Néanmoins, on ne peut s’empêcher de tiquer sur certains points, notamment l’aspect technique. Visuellement, Vampyr reste correct bien que l’Unreal Engine a déjà prouvé que l’on pouvait faire mieux que cela. La direction artistique de haute volée permet toutefois de combler les quelques lacunes graphiques. On passera aussi sur le léger clipping qui a lieu lorsque l’on arrive dans une nouvelle zone. En revanche, on a déjà un peu plus de mal avec le framerate un peu capricieux et les freezes de quelques secondes. Il en est de même pour les temps de chargement un peu longuets, lorsque ceux-ci s’imposent quand on pénètre dans un bâtiment ou une zone spéciale. On notera que le titre a été essayé sur une PS4 simple, et qu’il est tout à fait possible que les choses soient un peu mieux sur PS4 Pro.

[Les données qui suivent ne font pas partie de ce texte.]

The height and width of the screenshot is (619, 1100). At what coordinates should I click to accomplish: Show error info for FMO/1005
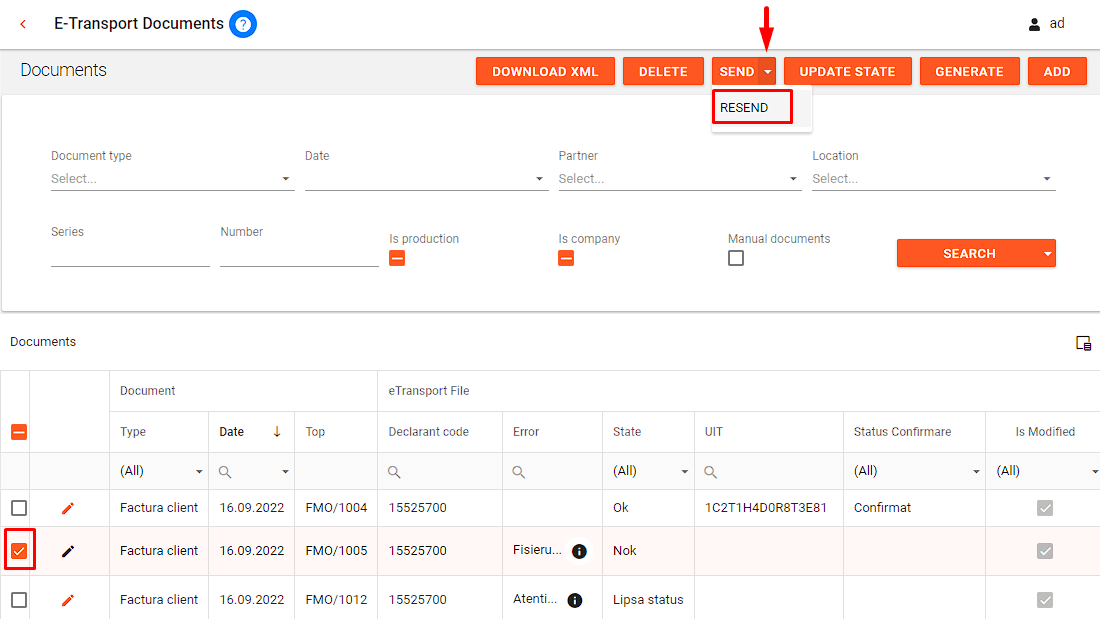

Toujours au rang des défauts, le level design manque clairement d’inspiration et de pertinence. On s’explique : La map est divisée en plusieurs quartiers qui sont des zones sûres diront nous, dans lesquelles les PNJ sont légion et ou l’on ne peut se faire attaquer. En dehors, les rues sont peuplées par la garde de Priwen et des Skals enragés qui vous attaqueront à vue. Relativement paradoxal, puisque l’on s’adresse à des PNJ qui ignorent totalement notre condition de vampire, là où des ennemis nous remarquent à plusieurs dizaines de mètres. Qui plus est, les zones sont un peu segmentées et manquent un peu de logique. Ce qui ne nous a tout de même pas empêché de tomber sous le charme de ce titre unique à l’ambiance délicieusement envoûtante, pour laquelle la musique d’Olivier Derivière n’y est sûrement pas pour rien.
Verdict : 8/10
De par son lore, ses innombrables lettres, coupures de journaux et extraits d’ouvrages virtuels, Vampyr possède un univers riche et terriblement vaste que les créateurs du jeu ont cherché à pousser au maximum. Malgré de bonnes idées de gameplay et un concept accrocheur, on se doute que certains seront forcément rebutés par les quelques tares techniques du soft. Ainsi, tout n’est pas parfait lorsque l’on joue à Vampyr, mais le jeu transpire tellement l’envie de faire les choses en grand qu’on ne peut s’empêcher de lui accorder les félicitations sanglantes du jury.